不満は少なからずあれど、衣・食・住に困っていない日本の私の状況。戦争下にある人から見れば、私の悩みなど取るに足らないことなのでしょう…。
結局はこの2つが充足している(不足に気づいていない)からこそ、次のステージの高次な悩みが生まれるのであって、この2つのうちいずれかが不足して入れれば、新たな悩みなど増えていかないんですよね。
「健康」には病気という大きなテーマだけでなく、もう一つ「老い」というテーマも含まれています。昨今は老人の「幼児化」が顕著になっており、自分都合だけで物事を考える老人が目に付くようになっているそうです。
…まぁ、私生活でもそういう人に確かに気が付くようになっています。
原因は「知性」の欠如に起因しており、これは「個別具体的な事象の背後にある本質を抽象化」が出来なくなっているとこの本では定義づけられています。知性や教養が欠如している老人が増えてきていて、自分勝手が増えている…一体この国には何が起きているのでしょうか?
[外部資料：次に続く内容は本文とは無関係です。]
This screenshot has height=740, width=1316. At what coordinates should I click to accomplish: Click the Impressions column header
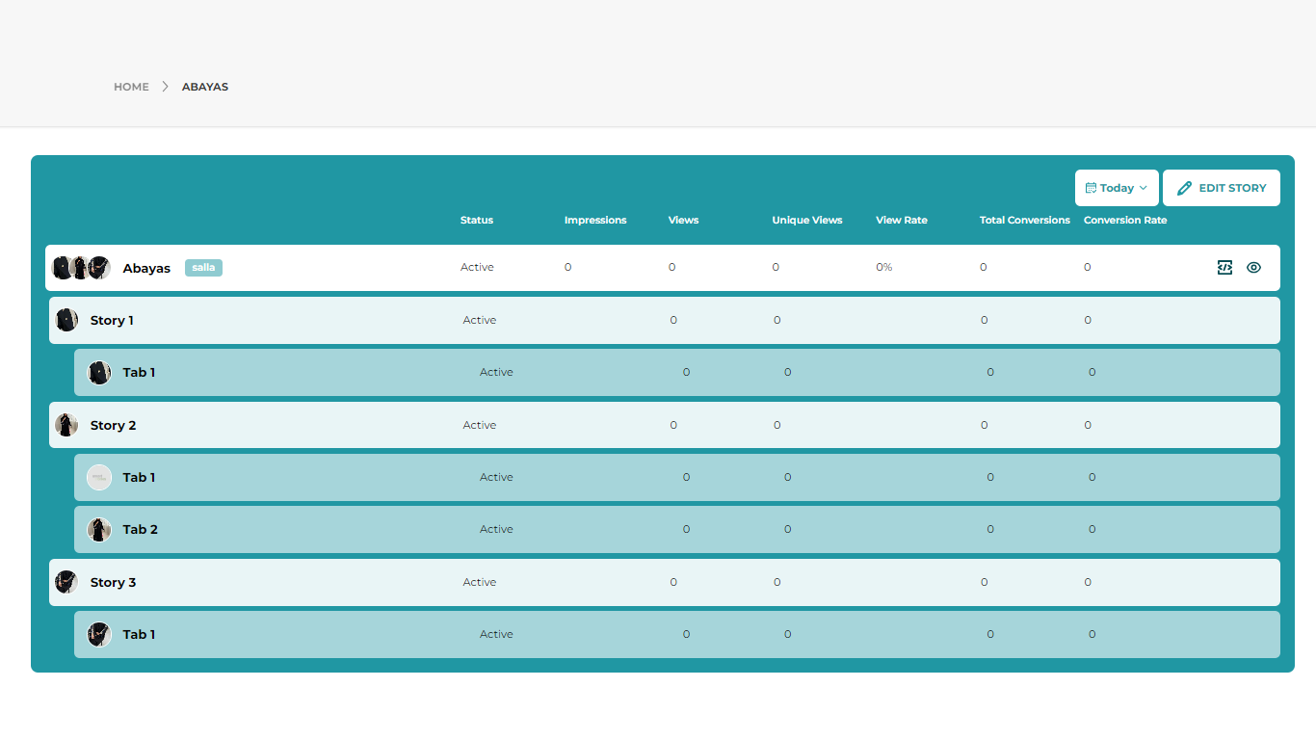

「愚かな選択」とされる戦争が、なぜ歴史上繰り返されるのか?その背景には「貧すれば鈍する」ということが、往々にある様に感じます。どんなに優秀な人でも、追い詰められたり生命の危機(健康の不足)にあったりすると、この選択を取ることを歴史が証明しています。
どんな反対があっても戦争は開始され、いずれ「自分は正しい判断をした」という正当化の名の下に多くの犠牲が払われます。まさかこの本からこんなことを学ぶとは、思いもしませんでした。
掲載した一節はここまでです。